To be young again...
The Pains of Being Pure at Heart are a joy to the ear
Stifle your groans and suppress that grimace. Sure, The Pains of Being Pure at Heart may be the most emo-ish band name in history. And, yeah, their Belle & Sebastian-esque cover art and cutesy band members are as twee as kittens sliding down rainbows. So, what does that make them—tweemo?
Thankfully, no. The Brooklyn band’s self-titled debut full-length was among this summer’s best releases. It’s been repeatedly billed as shoegaze, and while POBPAH’s music does build into walls of blissful sound, it’s bolstered by the scaffolding of serious songcraft. Unlike so many bands that barely peek out from behind pedals, POBPAH’s got pop hooks and boy-girl harmonies galore.
The POBPAH name has a sweet back-story, too. It’s the title of an unpublished children’s book written by a friend. And it just happened to resonate with the band’s frontman, Kip Berman.
“I’d never heard a phrase that was more perfect,” he says. “The message in the book itself was really meaningful and kind of prescient. It’s about important things, like the adventures you have with your friends and the kind of person you are as opposed to fame and power.”
And don’t mistake purity for naïveté or tortured earnestness.
“It’s more about doing what you believe in and striving toward those ideas,” Berman adds. “It’s not always easy, but if you struggle through it, that makes it even more beautiful.”
That sounds a bit heavy, but Berman’s tone is absolutely effervescent. As for POBPAH’s lyrics, which can come off as a bit mopey: “Oh, no, we’re not downers,” he says. “We don’t want to bum anyone out.”
Take the track “Staying Alive.” Loaded with lush bell-tone synth swells, it’s one of the most memorable. The lyrics, though, belie the brightness. A critic for Pitchfork.com wondered if the song was about “talking down a suicidal friend.”
Nope, says Berman. It’s the classic tale of a barely legal burnout.
“You know in high school, where there are a couple of kids who don’t live with their parents anymore? They graduated and they get an apartment that people hang out at. They work at the gas station and spend their money on drugs and they seem really cool at the time. But they’re actually not that cool in retrospect.”
Speaking of youth, several enthusiastic bloggers have pointed out that POBPAH somehow captures the very spirit of it—like the music takes them back to the moment they first touched a girl’s boob or smoked a joint or something.
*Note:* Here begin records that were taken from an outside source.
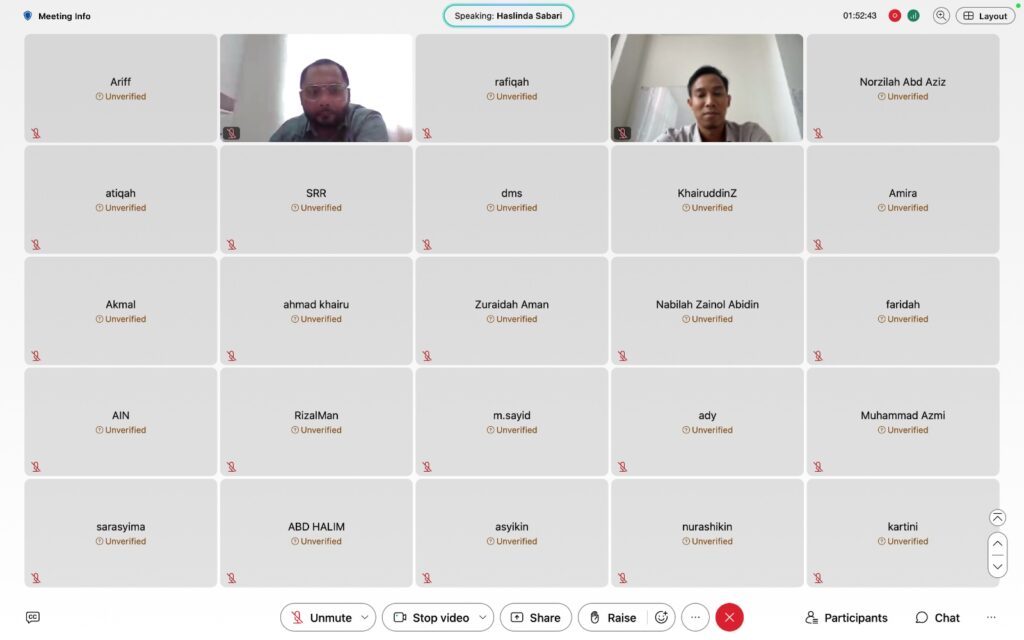This screenshot has width=1024, height=640.
Task: Go to the next page of the video grid
Action: [x=997, y=566]
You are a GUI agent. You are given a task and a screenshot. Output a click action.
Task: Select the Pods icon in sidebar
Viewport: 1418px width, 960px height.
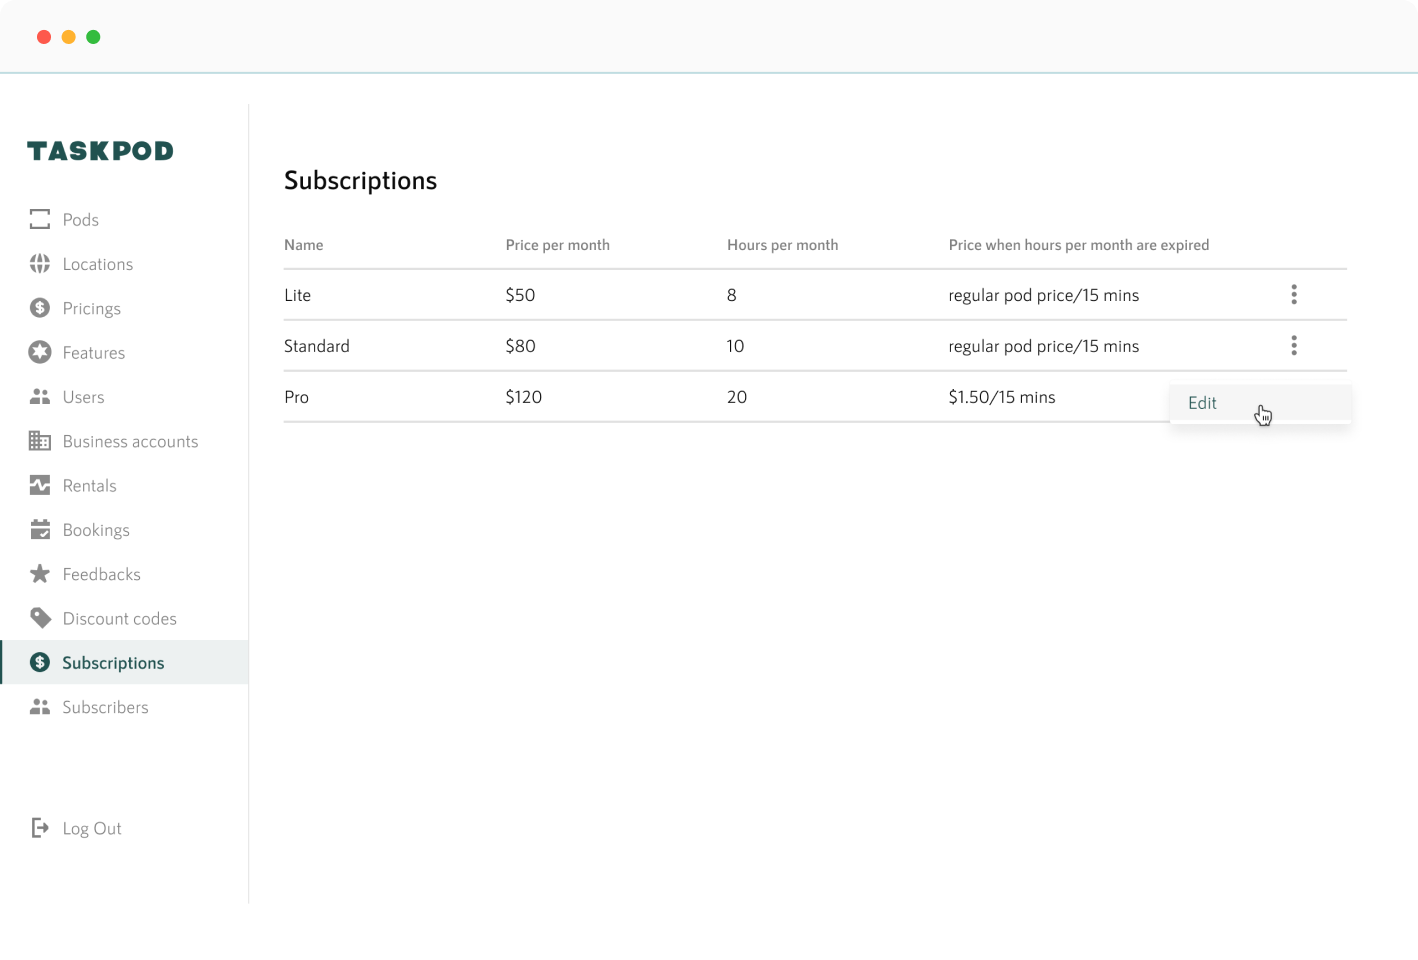40,219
Berman, 29 (his three bandmates are in their mid-20s), says his own high-school years in the suburbs of Philly were the exact opposite of the “Staying Alive” guy.
“Normal, suburban, average,” he points out. “I’d hang out with my friends and go to Denny’s and talk about bands all the time. We’d stay out really late, but we’d never do anything cool or rebellious. Mostly we’d drink a lot of coffee and talk about anarchy. It’s not like I have any coming-of-age stories, like, you know, a Fiona Apple video.”
If critics and fans reminisce about their glory years while listening to POBPAH, it probably has more to do with the music they listened to way back then. My Bloody Valentine and Teenage Fanclub and the like—the shoegaze-y stuff, an obvious reference point for POBPAH.
The band belongs to a sparkling indie-pop scene in Brooklyn, counting bands like Zaza and The Crystal
Stilts among their contemporaries and friends. “A lot of those bands share a similar record collection, though not exactly the same sound,” Berman says. “We all interpret those interests differently.”
POBPAH has gotten more attention than many of those others, and Berman says that was wholly unexpected.
“We set out to be a band that wouldn’t be important to many people but would be to a few people. The bands I loved growing up weren’t super-famous, but they were really super-important to me.”
True to the meaning of the name, POBPAH is just trying to keep it real.
“It’s not like we’ll ever be arena rock. I’m sure there are bands that say, ‘We’re going to be Gods of Rock; we’ll write some songs about our feelings and go on tour with Coldplay.’ Not us. We never expected more than a dozen people to like what we do, so we’re pretty happy if two dozen people like what we do.”
Not that “everything has to be DIY and basement to be good,” Berman quickly adds. And then, with an apropos-of-nothing cultural allusion, he reveals that while they may not be emo, POBPAH is definitely a tad twee.
“Maybe we watched too much Mr. Rogers when we were growing up. If you think about it, he wore cardigans, too.”
The Pains of Being Pure at Heart play with Depreciation Guild and Cymbals Eat Guitars on Monday, Sept. 21, at The Casbah. www.myspace.com/thepainsofbeingpureatheart.